My favorite part of his piece is how he places this scandal in context - something most commentators seem to forget.

Mr. Wilson's charge had such force that just three days after its publication, Mr. Bush radically revised his language about W.M.D.'s. Saddam no longer had W.M.D.'s; he had a W.M.D. "program." Right after that George Tenet suddenly decided to release a Friday-evening statement saying that the 16 errant words about African uranium "should never have been included" in the January 2003 State of the Union address - even though those 16 words could and should have been retracted months earlier. By the next State of the Union, in January 2004, Mr. Bush would retreat completely, talking not about finding W.M.D.'s or even W.M.D. programs, but about "weapons of mass destruction-related program activities."

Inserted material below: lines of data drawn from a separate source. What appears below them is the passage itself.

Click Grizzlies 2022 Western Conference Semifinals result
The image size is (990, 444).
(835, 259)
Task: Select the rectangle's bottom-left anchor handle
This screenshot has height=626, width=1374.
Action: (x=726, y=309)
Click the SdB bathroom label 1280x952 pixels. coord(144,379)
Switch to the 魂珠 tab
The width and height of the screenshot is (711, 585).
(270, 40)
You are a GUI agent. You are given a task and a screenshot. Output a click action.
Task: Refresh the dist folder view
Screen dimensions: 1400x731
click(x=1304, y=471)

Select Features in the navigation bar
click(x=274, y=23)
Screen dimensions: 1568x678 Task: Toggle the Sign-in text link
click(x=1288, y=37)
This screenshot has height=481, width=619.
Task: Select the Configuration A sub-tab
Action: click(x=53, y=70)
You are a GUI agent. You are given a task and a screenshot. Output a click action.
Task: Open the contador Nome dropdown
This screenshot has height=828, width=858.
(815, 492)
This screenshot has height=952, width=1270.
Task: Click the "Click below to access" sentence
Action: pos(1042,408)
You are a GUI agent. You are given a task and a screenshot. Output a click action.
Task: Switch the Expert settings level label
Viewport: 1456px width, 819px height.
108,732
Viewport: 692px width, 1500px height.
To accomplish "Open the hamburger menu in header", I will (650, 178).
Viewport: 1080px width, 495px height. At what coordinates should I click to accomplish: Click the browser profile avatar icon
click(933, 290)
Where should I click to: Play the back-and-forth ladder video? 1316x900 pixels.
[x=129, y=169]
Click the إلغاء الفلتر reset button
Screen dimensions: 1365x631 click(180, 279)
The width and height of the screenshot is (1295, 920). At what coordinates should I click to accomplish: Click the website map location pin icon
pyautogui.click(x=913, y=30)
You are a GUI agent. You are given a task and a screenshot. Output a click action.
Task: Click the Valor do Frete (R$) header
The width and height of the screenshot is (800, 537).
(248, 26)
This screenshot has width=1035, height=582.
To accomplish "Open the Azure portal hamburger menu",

In July 2005, there are still no W.M.D.'s, and we're still waiting to hear the full story of how, in the words of the Downing Street memo, the intelligence was fixed to foretell all those imminent mushroom clouds in the run-up to war in Iraq. The two official investigations into America's prewar intelligence have both found that our intelligence was wrong, but neither has answered the question of how the administration used that wrong intelligence in selling the war. That issue was pointedly kept out of the charter of the Silberman-Robb commission; the Senate Intelligence Committee promised to get to it after the election but conspicuously has not.

The real crime here remains the sending of American men and women to Iraq on fictitious grounds. Without it, there wouldn't have been a third-rate smear campaign against an obscure diplomat, a bungled cover-up and a scandal that - like the war itself - has no exit strategy that will not inflict pain. emphasis added

mactastic
Jul 25, 2005, 01:20 PM
And the telling part is, they are apparently scared enough that something might come out of any investigation into Gonzales that could potentially sink his nomination that Bush has to put off his oft-mentioned goal of nominating the first Hispanic to the SCOTUS.

It can't be just a fear of a testy nomination hearing they're afraid of, because the Senate Republicans have the votes to ram a nominee through, even if it comes down to the nuclear option. They're afraid of more damaging information coming out. When has this WH ever backed down from a fight they have a near certainty of winning?